- _How to complete this task_:
From the records below, copy out exactly the lines from the one containing "Beers Noise V2 (280, 1607)" to the one containing "Gift Certificates (240, 2427)", both included. Add nothing else.

- _Records for this task_:

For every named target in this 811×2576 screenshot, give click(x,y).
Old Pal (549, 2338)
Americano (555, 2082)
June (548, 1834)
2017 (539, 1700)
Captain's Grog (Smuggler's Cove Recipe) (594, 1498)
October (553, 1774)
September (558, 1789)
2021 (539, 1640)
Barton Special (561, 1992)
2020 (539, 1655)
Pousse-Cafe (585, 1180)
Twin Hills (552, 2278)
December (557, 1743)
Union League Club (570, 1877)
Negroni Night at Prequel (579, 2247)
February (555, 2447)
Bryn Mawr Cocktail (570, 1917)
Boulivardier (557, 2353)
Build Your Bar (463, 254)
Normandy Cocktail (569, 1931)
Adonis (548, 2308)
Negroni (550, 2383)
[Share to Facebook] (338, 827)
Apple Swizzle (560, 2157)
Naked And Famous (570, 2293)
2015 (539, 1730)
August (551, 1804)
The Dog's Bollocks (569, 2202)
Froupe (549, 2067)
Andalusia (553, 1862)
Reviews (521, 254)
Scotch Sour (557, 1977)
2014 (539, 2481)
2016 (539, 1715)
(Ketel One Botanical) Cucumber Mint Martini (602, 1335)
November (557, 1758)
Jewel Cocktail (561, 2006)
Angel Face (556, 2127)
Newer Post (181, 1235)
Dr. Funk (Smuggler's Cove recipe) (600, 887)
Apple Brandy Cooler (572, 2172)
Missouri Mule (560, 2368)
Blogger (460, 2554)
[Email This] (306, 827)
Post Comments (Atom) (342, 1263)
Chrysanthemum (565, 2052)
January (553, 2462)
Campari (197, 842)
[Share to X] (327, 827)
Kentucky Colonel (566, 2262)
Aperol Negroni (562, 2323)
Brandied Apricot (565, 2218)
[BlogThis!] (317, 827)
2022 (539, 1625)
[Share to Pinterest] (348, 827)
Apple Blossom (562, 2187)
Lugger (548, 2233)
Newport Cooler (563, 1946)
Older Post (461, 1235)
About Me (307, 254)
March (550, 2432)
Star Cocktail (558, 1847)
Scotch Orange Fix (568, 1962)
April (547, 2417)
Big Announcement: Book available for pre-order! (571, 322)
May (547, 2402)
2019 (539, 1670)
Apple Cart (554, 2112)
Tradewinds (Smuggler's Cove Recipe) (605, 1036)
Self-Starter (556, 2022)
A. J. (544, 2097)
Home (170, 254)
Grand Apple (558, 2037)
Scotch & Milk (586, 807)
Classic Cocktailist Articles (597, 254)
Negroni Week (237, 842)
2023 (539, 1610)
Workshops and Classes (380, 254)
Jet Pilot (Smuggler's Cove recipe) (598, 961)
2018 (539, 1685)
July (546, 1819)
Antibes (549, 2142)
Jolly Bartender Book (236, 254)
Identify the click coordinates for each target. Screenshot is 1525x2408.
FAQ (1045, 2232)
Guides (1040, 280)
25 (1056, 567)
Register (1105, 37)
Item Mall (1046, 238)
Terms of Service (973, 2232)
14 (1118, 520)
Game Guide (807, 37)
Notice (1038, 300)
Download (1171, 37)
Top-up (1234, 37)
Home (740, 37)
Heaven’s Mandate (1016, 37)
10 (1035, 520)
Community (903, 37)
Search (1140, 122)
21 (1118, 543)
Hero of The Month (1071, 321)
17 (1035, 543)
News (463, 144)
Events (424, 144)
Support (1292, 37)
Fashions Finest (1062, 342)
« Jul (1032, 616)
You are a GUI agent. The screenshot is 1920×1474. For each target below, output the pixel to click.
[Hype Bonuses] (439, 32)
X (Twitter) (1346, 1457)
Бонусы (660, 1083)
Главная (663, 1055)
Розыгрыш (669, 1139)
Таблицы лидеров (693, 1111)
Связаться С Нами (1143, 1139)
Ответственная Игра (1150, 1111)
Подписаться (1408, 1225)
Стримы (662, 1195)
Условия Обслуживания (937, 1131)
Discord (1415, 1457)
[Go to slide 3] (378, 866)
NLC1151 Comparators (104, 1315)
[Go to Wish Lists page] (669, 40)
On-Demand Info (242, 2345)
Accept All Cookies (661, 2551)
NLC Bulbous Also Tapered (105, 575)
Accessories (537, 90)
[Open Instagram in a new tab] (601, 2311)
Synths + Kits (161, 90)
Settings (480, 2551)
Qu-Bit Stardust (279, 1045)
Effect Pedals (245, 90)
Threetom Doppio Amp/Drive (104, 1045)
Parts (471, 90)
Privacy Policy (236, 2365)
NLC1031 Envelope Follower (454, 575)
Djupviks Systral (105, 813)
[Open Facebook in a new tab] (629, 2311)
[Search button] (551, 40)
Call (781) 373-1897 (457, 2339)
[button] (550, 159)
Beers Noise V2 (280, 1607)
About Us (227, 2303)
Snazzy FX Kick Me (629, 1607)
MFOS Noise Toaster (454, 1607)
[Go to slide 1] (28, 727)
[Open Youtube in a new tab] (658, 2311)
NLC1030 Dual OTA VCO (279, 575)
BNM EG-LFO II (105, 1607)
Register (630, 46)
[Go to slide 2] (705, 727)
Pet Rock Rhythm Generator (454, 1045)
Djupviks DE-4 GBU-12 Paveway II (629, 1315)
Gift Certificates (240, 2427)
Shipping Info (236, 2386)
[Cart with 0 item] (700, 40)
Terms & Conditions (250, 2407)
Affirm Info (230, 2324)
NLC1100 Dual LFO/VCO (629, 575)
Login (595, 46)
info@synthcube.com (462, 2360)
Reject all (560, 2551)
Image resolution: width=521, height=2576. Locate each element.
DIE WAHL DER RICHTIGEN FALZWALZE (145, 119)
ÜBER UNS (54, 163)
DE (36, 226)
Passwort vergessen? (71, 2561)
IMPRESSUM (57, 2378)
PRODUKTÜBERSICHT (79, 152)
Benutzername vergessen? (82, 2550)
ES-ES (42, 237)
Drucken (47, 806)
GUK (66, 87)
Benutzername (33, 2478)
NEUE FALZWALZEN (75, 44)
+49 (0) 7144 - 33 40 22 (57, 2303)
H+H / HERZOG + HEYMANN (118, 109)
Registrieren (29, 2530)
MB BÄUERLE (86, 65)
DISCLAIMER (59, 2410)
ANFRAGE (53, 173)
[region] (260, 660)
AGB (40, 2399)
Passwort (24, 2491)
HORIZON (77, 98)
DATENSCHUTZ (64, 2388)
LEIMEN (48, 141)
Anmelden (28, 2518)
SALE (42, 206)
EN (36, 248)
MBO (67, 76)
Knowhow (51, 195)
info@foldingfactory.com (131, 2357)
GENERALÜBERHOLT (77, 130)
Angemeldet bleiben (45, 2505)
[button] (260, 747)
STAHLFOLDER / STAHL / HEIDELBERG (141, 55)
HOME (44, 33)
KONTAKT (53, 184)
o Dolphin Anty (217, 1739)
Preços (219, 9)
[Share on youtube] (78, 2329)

- _Answer to the problem_:
Beers Noise V2 (280, 1607)
About Us (227, 2303)
Snazzy FX Kick Me (629, 1607)
MFOS Noise Toaster (454, 1607)
[Go to slide 1] (28, 727)
[Open Youtube in a new tab] (658, 2311)
NLC1030 Dual OTA VCO (279, 575)
BNM EG-LFO II (105, 1607)
Register (630, 46)
[Go to slide 2] (705, 727)
Pet Rock Rhythm Generator (454, 1045)
Djupviks DE-4 GBU-12 Paveway II (629, 1315)
Gift Certificates (240, 2427)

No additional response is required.